May is Cystic Fibrosis awareness month. It’s almost funny to say because I am aware of Cystic Fibrosis, all the time.
Almost every hour I am reminded of the monster living inside my son. Did he eat enough today? How are his stools looking? Did I clean his hands after he was outside? Does he still have that slight cough? Is it from TOBI or something else? Should I be worried?
I feel like it’s been one of those weeks in which CF has slapped me across the face. Reminding me that it’s always there, lurking in the shadows. Always there, trying to take over my son.
I think it’s because so many people in the CF community have been lost or are fighting hard for their lives these last couple weeks. We lost Emily Haager, a young woman in her 20’s who was the ambassador for Pipeline for a cure.
I’m reminded of how precious life is and how quickly things can change. Little Conner was taken back to the hospital for another round of IV’s. He was just released but is still not feeling well.
Skye, who is almost 2, is also back in the hospital. After their 7th try for an IV line, her mother asked them to stop. She will be there for a couple weeks, fighting for her life.
I am reminded of CF when I look at his vest, sitting next to our couch. I look at the number on it- 14. 14 is the number of hours Ben has spent vesting. Time, he spent, strapped to a machine. Time that should have been spent playing, running, eating. Any thing else.
I know all the other CF mommies can relate, even moms in general. The good part is that every time I am reminded of CF, I look at Ben and realize that he is here and healthy. Something that I will never take for granted.
I am reminded of hope. Hope for a cure.
Hope never abandons you, you abandon it. ~George Weinberg
Great post. I feel the same way about the sad situations you listed. I haven't even met Kayla, Skye, Conner, Sarah or the Haager family and yet I'm heart broken for them. That number 14 is really interesting. Thank goodness we don't have a counter on all the time we spend doing CF stuff, it'd be depressing!!

(SUPPLIED INFORMATION):
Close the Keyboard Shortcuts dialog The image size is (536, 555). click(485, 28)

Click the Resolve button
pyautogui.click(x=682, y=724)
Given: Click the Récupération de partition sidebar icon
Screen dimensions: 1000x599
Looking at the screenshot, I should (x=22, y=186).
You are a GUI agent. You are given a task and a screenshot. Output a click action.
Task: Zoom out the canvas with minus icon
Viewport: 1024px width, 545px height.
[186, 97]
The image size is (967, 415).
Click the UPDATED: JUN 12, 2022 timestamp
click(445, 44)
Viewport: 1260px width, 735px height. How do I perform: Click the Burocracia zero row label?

(WHAT TO WORK ON): In the post about Cystic Fibrosis awareness month, what does the number 14 on Ben's vest stand for?

(COMPLETED EXERCISE): It is the number of hours Ben has spent vesting.